_QUELLENAUSZUG_
--- --- ---

Die Sehnsucht nach dem Himmel motivierte Menschen,
ihr Leben für dieses Wahrheit zu geben. Wenn wir heute von Märtyrern reden, haben wir fast nur noch fanatisierte Menschen im Kopf, die für ihre zumeist religiösen Überzeugungen andere Menschen in den Tod reißen. Diese Menschen sind keine Märtyrer, sondern schändliche Mörder: Ein wahrhafter Märtyrer ist jener, der sein Leben lieber liebevoll und ohne Gegenwehr hingibt, als die Wahrheit seines Glaubens zu verleugnen. Das Martyrium wird ertragen und nicht „gemacht“. Der Heilige Völkerapostel Paulus, der erste Hl. Papst Petrus und viele andere des 12er-Kreises gaben ihr Leben hin für das, was ihnen widerfahren ist. Die Heiligen Märtyrer, die ihr ganzes Leben für die Wahrheit des Himmels hingaben, sind untrügliche Zeichen für die erfüllte Seligkeit in Gott.
6. Der wahre Sinn und Zweck unseres Daseins
Das wahre Ziel des Menschen ist das Dasein zum Lobpreis der Herrlichkeit Gottes. Allein in diesem Verhalten findet er sein persönliches Glück, seine Vollendung und Erfüllung. Einzig ein Leben der Verrlichung Gottes in Gemeinschaft mit den Engeln und Heiligen des Himmels wird ihn dorthin bringen, wohin er so sehr möchte: in die ewige Glückseligkeit. Irenäus von Lyon, Kirchenvater, schreibt: „Gottes Ruhm ist der lebendige Mensch; das Leben des Menschen aber ist die Anschauung Gottes.“ Der letzte Endzweck ist das Wohlgefallen Gottes an der Vereinigung der Menschen mit ihm. Die theologische Antwort auf die Sinnfrage des Menschen lautet daher:
„Gott hat uns ins Dasein gerufen, dass wir ihn erkennen, ihm dienen, ihn lieben und so ins Paradies gelangen.“
(Katechismus der katholischen Kirche).
Dabei wird mit diesem Satz nicht ausgesagt, dass Christen Weltflüchter sind, die ihre Augen nur noch im Himmel haben. Im Gegenteil: Die Seligkeit kann nur durch rechtes Handeln in der Liebe zu Gott und untereinander erlangt werden, wobei das Ziel des Himmels freilich immer mitschwingt. Ohne Liebe kein Himmel. Unser Erdenleben ist die große Prüfung, die Testphase für jeden Menschen, um Gott zu erkennen, ihm gemäß seinem Willen zu dienen, ihn und die Menschen zu lieben und durch dieses gottgefällige Wirken einst die Krone des ewigen Lebens zu erlangen.

--- --- ---

_VORLIEGENDES MATERIAL_

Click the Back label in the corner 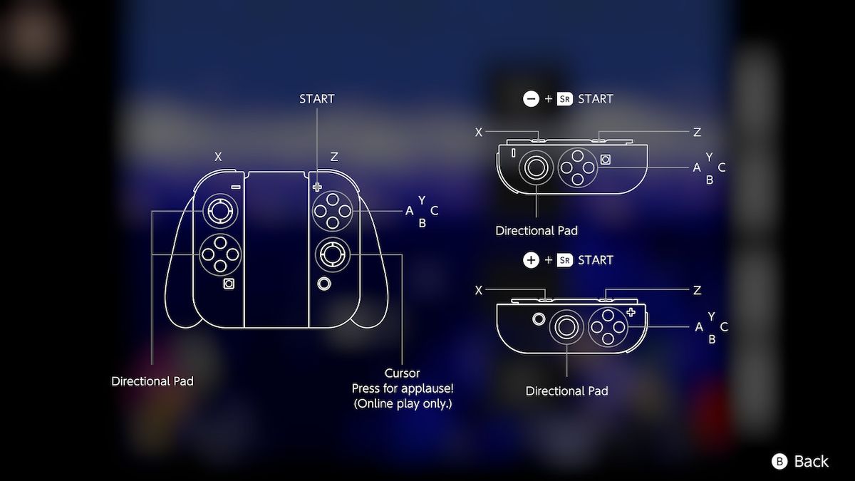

--- --- ---

_ZU LÖSENDE AUFGABEN_
1) Tippen Sie den Teil des Quellenauszugs ab, der mit den Worten „Die Sehnsucht nach“ einsetzt und mit „Seligkeit in Gott.“ schließt.
2) Welchen Kirchenvater zitiert der Quellenauszug?
Das Material wird hierfür nicht gebraucht.

_GELÖSTE AUFGABEN_
1)
Die Sehnsucht nach dem Himmel motivierte Menschen,
ihr Leben für dieses Wahrheit zu geben. Wenn wir heute von Märtyrern reden, haben wir fast nur noch fanatisierte Menschen im Kopf, die für ihre zumeist religiösen Überzeugungen andere Menschen in den Tod reißen. Diese Menschen sind keine Märtyrer, sondern schändliche Mörder: Ein wahrhafter Märtyrer ist jener, der sein Leben lieber liebevoll und ohne Gegenwehr hingibt, als die Wahrheit seines Glaubens zu verleugnen. Das Martyrium wird ertragen und nicht „gemacht“. Der Heilige Völkerapostel Paulus, der erste Hl. Papst Petrus und viele andere des 12er-Kreises gaben ihr Leben hin für das, was ihnen widerfahren ist. Die Heiligen Märtyrer, die ihr ganzes Leben für die Wahrheit des Himmels hingaben, sind untrügliche Zeichen für die erfüllte Seligkeit in Gott.

2) Irenäus von Lyon.